Your objective: Please rewrite the rows below with "screen agent" substituted for "GUI agent" wherever it occurs, leaving everything else unchanged.

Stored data
#####

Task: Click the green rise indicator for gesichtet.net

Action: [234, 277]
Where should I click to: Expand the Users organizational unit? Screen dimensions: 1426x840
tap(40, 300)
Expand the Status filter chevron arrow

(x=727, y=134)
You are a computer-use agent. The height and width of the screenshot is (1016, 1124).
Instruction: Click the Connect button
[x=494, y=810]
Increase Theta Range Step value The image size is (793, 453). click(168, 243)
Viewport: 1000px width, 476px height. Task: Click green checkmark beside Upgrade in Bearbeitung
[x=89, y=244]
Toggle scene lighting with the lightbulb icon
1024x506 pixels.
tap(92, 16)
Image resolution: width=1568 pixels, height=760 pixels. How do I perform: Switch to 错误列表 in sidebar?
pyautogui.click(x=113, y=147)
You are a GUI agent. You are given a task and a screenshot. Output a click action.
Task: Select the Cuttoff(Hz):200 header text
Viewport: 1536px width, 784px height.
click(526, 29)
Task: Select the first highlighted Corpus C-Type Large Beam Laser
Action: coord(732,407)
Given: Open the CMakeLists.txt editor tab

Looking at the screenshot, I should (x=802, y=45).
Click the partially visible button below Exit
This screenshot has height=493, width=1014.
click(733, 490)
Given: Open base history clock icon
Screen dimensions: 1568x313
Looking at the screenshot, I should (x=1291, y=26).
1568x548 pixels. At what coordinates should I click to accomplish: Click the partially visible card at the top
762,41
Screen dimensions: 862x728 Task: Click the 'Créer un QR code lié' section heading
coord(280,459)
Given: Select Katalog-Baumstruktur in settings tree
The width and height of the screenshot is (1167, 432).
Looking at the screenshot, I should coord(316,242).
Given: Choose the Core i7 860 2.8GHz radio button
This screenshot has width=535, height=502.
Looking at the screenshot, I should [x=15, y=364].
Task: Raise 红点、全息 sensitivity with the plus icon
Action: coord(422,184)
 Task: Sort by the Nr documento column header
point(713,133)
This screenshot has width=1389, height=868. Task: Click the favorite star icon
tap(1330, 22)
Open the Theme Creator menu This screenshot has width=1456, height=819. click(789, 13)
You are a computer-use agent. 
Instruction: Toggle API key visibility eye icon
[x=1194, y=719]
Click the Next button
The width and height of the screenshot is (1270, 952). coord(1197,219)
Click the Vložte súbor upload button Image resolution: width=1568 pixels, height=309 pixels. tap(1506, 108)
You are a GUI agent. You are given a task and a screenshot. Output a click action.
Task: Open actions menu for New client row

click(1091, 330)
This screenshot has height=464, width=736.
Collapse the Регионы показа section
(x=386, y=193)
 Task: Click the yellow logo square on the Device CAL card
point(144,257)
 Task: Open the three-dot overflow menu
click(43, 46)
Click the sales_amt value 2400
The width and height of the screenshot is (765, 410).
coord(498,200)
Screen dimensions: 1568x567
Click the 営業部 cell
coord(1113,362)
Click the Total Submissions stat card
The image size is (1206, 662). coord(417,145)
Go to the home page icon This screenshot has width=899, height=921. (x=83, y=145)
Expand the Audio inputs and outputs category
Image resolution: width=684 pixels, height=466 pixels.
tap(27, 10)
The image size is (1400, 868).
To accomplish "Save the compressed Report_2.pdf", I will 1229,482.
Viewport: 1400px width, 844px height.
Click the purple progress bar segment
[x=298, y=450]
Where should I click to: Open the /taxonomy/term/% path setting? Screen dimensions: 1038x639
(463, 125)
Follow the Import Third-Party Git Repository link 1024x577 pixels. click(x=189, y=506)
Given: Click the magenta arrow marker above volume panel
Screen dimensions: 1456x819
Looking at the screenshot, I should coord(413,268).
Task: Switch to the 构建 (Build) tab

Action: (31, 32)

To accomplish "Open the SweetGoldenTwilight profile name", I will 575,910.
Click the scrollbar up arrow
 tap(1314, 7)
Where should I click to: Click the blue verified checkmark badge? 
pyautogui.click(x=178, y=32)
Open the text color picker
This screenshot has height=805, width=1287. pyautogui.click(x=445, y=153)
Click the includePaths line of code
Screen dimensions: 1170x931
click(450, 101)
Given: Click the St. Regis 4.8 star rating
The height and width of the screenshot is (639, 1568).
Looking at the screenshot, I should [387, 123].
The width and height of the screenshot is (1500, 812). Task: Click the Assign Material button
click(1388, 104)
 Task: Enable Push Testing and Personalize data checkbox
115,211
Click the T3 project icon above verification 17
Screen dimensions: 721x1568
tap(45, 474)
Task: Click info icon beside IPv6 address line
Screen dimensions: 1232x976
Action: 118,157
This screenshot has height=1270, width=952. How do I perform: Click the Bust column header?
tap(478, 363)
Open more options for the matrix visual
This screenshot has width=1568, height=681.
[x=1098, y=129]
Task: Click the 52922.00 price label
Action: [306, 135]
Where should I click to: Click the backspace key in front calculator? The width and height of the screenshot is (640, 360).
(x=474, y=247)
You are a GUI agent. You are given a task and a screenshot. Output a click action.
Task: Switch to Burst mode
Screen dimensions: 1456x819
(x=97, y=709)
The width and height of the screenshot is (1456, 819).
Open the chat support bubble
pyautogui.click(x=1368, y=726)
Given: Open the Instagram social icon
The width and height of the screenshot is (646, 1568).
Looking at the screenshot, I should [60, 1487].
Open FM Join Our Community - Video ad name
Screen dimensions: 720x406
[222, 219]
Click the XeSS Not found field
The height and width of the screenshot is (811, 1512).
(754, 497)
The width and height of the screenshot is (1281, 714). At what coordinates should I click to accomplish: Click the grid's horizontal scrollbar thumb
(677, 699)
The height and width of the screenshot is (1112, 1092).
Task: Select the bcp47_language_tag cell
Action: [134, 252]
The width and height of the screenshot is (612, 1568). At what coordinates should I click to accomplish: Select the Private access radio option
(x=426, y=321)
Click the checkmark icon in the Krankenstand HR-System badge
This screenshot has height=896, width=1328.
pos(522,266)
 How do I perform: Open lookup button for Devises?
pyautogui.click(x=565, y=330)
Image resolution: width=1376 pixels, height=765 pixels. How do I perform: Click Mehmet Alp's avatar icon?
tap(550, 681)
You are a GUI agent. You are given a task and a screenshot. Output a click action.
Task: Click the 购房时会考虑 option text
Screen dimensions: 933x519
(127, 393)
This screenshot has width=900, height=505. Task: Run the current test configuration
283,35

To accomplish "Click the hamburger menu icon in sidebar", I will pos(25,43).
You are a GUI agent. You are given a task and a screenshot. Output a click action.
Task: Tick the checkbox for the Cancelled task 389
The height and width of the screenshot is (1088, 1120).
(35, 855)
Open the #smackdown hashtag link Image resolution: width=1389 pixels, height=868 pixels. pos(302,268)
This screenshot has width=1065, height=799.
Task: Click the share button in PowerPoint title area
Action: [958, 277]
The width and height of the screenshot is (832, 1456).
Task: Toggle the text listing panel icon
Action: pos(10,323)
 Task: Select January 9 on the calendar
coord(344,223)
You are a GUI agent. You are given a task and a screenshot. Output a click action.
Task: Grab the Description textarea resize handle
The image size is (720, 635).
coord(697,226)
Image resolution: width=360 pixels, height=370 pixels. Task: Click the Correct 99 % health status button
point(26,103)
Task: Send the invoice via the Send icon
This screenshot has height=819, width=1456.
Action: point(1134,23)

#####

Completed task:
Task: Click the green rise indicator for gesichtet.net

Action: [234, 277]
Where should I click to: Expand the Users organizational unit? Screen dimensions: 1426x840
tap(40, 300)
Expand the Status filter chevron arrow

(x=727, y=134)
You are a computer-use agent. The height and width of the screenshot is (1016, 1124).
Instruction: Click the Connect button
[x=494, y=810]
Increase Theta Range Step value The image size is (793, 453). click(168, 243)
Viewport: 1000px width, 476px height. Task: Click green checkmark beside Upgrade in Bearbeitung
[x=89, y=244]
Toggle scene lighting with the lightbulb icon
1024x506 pixels.
tap(92, 16)
Image resolution: width=1568 pixels, height=760 pixels. How do I perform: Switch to 错误列表 in sidebar?
pyautogui.click(x=113, y=147)
You are a screen agent. You are given a task and a screenshot. Output a click action.
Task: Select the Cuttoff(Hz):200 header text
Viewport: 1536px width, 784px height.
click(526, 29)
Task: Select the first highlighted Corpus C-Type Large Beam Laser
Action: coord(732,407)
Given: Open the CMakeLists.txt editor tab

Looking at the screenshot, I should (x=802, y=45).
Click the partially visible button below Exit
This screenshot has height=493, width=1014.
click(733, 490)
Given: Open base history clock icon
Screen dimensions: 1568x313
Looking at the screenshot, I should (x=1291, y=26).
1568x548 pixels. At what coordinates should I click to accomplish: Click the partially visible card at the top
762,41
Screen dimensions: 862x728 Task: Click the 'Créer un QR code lié' section heading
coord(280,459)
Given: Select Katalog-Baumstruktur in settings tree
The width and height of the screenshot is (1167, 432).
Looking at the screenshot, I should coord(316,242).
Given: Choose the Core i7 860 2.8GHz radio button
This screenshot has width=535, height=502.
Looking at the screenshot, I should [x=15, y=364].
Task: Raise 红点、全息 sensitivity with the plus icon
Action: coord(422,184)
 Task: Sort by the Nr documento column header
point(713,133)
This screenshot has width=1389, height=868. Task: Click the favorite star icon
tap(1330, 22)
Open the Theme Creator menu This screenshot has width=1456, height=819. click(789, 13)
You are a computer-use agent. 
Instruction: Toggle API key visibility eye icon
[x=1194, y=719]
Click the Next button
The width and height of the screenshot is (1270, 952). coord(1197,219)
Click the Vložte súbor upload button Image resolution: width=1568 pixels, height=309 pixels. tap(1506, 108)
You are a screen agent. You are given a task and a screenshot. Output a click action.
Task: Open actions menu for New client row

click(1091, 330)
This screenshot has height=464, width=736.
Collapse the Регионы показа section
(x=386, y=193)
 Task: Click the yellow logo square on the Device CAL card
point(144,257)
 Task: Open the three-dot overflow menu
click(43, 46)
Click the sales_amt value 2400
The width and height of the screenshot is (765, 410).
coord(498,200)
Screen dimensions: 1568x567
Click the 営業部 cell
coord(1113,362)
Click the Total Submissions stat card
The image size is (1206, 662). coord(417,145)
Go to the home page icon This screenshot has width=899, height=921. (x=83, y=145)
Expand the Audio inputs and outputs category
Image resolution: width=684 pixels, height=466 pixels.
tap(27, 10)
The image size is (1400, 868).
To accomplish "Save the compressed Report_2.pdf", I will 1229,482.
Viewport: 1400px width, 844px height.
Click the purple progress bar segment
[x=298, y=450]
Where should I click to: Open the /taxonomy/term/% path setting? Screen dimensions: 1038x639
(463, 125)
Follow the Import Third-Party Git Repository link 1024x577 pixels. click(x=189, y=506)
Given: Click the magenta arrow marker above volume panel
Screen dimensions: 1456x819
Looking at the screenshot, I should coord(413,268).
Task: Switch to the 构建 (Build) tab

Action: (31, 32)

To accomplish "Open the SweetGoldenTwilight profile name", I will 575,910.
Click the scrollbar up arrow
 tap(1314, 7)
Where should I click to: Click the blue verified checkmark badge? 
pyautogui.click(x=178, y=32)
Open the text color picker
This screenshot has height=805, width=1287. pyautogui.click(x=445, y=153)
Click the includePaths line of code
Screen dimensions: 1170x931
click(450, 101)
Given: Click the St. Regis 4.8 star rating
The height and width of the screenshot is (639, 1568).
Looking at the screenshot, I should [387, 123].
The width and height of the screenshot is (1500, 812). Task: Click the Assign Material button
click(1388, 104)
 Task: Enable Push Testing and Personalize data checkbox
115,211
Click the T3 project icon above verification 17
Screen dimensions: 721x1568
tap(45, 474)
Task: Click info icon beside IPv6 address line
Screen dimensions: 1232x976
Action: 118,157
This screenshot has height=1270, width=952. How do I perform: Click the Bust column header?
tap(478, 363)
Open more options for the matrix visual
This screenshot has width=1568, height=681.
[x=1098, y=129]
Task: Click the 52922.00 price label
Action: [306, 135]
Where should I click to: Click the backspace key in front calculator? The width and height of the screenshot is (640, 360).
(x=474, y=247)
You are a screen agent. You are given a task and a screenshot. Output a click action.
Task: Switch to Burst mode
Screen dimensions: 1456x819
(x=97, y=709)
The width and height of the screenshot is (1456, 819).
Open the chat support bubble
pyautogui.click(x=1368, y=726)
Given: Open the Instagram social icon
The width and height of the screenshot is (646, 1568).
Looking at the screenshot, I should [60, 1487].
Open FM Join Our Community - Video ad name
Screen dimensions: 720x406
[222, 219]
Click the XeSS Not found field
The height and width of the screenshot is (811, 1512).
(754, 497)
The width and height of the screenshot is (1281, 714). At what coordinates should I click to accomplish: Click the grid's horizontal scrollbar thumb
(677, 699)
The height and width of the screenshot is (1112, 1092).
Task: Select the bcp47_language_tag cell
Action: [134, 252]
The width and height of the screenshot is (612, 1568). At what coordinates should I click to accomplish: Select the Private access radio option
(x=426, y=321)
Click the checkmark icon in the Krankenstand HR-System badge
This screenshot has height=896, width=1328.
pos(522,266)
 How do I perform: Open lookup button for Devises?
pyautogui.click(x=565, y=330)
Image resolution: width=1376 pixels, height=765 pixels. How do I perform: Click Mehmet Alp's avatar icon?
tap(550, 681)
You are a screen agent. You are given a task and a screenshot. Output a click action.
Task: Click the 购房时会考虑 option text
Screen dimensions: 933x519
(127, 393)
This screenshot has width=900, height=505. Task: Run the current test configuration
283,35

To accomplish "Click the hamburger menu icon in sidebar", I will pos(25,43).
You are a screen agent. You are given a task and a screenshot. Output a click action.
Task: Tick the checkbox for the Cancelled task 389
The height and width of the screenshot is (1088, 1120).
(35, 855)
Open the #smackdown hashtag link Image resolution: width=1389 pixels, height=868 pixels. pos(302,268)
This screenshot has width=1065, height=799.
Task: Click the share button in PowerPoint title area
Action: [958, 277]
The width and height of the screenshot is (832, 1456).
Task: Toggle the text listing panel icon
Action: pos(10,323)
 Task: Select January 9 on the calendar
coord(344,223)
You are a screen agent. You are given a task and a screenshot. Output a click action.
Task: Grab the Description textarea resize handle
The image size is (720, 635).
coord(697,226)
Image resolution: width=360 pixels, height=370 pixels. Task: Click the Correct 99 % health status button
point(26,103)
Task: Send the invoice via the Send icon
This screenshot has height=819, width=1456.
Action: point(1134,23)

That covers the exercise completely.